Parameterized Complexity of Graph Partitioning into Connected Clusters

Given an undirected graph $G$ and $q$ integers $n1,n2,n3, \cdots, nq$, balanced connected $q$-partition problem ($BCPq$) asks whether there exists a partition of the vertex set $V$ of $G$ into $q$ parts $V1,V2,V3,\cdots, Vq$ such that for all $i\in[1,q]$, $|Vi|=ni$ and the graph induced on $Vi$ is connected. A related problem denoted as the balanced connected $q$-edge partition problem ($BCEPq$) is defined as follows.
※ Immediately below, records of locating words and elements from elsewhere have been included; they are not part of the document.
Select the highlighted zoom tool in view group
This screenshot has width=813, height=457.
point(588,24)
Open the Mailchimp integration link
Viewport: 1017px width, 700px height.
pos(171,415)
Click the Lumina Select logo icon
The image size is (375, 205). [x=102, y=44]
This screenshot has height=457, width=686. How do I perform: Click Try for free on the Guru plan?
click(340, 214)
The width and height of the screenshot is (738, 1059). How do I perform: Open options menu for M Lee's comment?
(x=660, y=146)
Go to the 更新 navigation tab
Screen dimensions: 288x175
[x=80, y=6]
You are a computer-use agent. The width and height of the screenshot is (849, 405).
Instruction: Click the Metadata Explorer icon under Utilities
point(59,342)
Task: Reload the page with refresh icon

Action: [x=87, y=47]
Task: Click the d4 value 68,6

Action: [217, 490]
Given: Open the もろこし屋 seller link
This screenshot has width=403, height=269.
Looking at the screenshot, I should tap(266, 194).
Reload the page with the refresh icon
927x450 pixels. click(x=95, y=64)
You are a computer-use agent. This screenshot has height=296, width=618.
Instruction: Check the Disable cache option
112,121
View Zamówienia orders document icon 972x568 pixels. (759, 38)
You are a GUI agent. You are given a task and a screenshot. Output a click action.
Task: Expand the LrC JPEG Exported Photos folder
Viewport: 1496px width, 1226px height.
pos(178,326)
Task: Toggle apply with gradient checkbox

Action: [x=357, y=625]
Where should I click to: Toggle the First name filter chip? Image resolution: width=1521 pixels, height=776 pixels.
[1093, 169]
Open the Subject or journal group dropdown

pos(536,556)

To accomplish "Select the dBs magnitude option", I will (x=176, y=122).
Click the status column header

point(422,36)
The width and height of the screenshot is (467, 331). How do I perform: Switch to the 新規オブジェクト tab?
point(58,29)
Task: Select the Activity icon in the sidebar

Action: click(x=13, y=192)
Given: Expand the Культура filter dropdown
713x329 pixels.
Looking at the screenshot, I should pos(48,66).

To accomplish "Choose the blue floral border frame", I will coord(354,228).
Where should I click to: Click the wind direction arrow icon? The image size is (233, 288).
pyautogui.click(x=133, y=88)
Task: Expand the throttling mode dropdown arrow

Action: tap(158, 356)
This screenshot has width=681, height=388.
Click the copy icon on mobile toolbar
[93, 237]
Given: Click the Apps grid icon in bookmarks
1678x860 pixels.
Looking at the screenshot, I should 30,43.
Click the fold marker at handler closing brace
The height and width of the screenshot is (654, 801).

Given an undirected graph $G$ and $q$ integers $n1,n2,n3, \cdots, nq$, $BCEPq$ asks whether there exists a partition of the edge set of $G$ into $q$ parts $E1,E2,E3,\cdots, Eq$ such that for all $i\in[1,q]$, $|Ei|=ni$ and the graph induced on the edge set $Ei$ is connected. Here we study both the problems for $q=2$ and prove that $BCPq$ for $q\geq 2$ is $W[1]$-hard. We also show that $BCP2$ is unlikely to have a polynomial kernel on the class of planar graphs. Coming to the positive results, we show that $BCP2$ is fixed parameter tractable (FPT) parameterized by treewidth of the graph, which generalizes to FPT algorithm for planar graphs. We design another FPT algorithm and a polynomial kernel on the class of unit disk graphs parameterized by $\min(n1,n2)$. Finally, we prove that unlike $BCP2$, $BCEP2$ is FPT parameterized by $\min(n1,n2)$.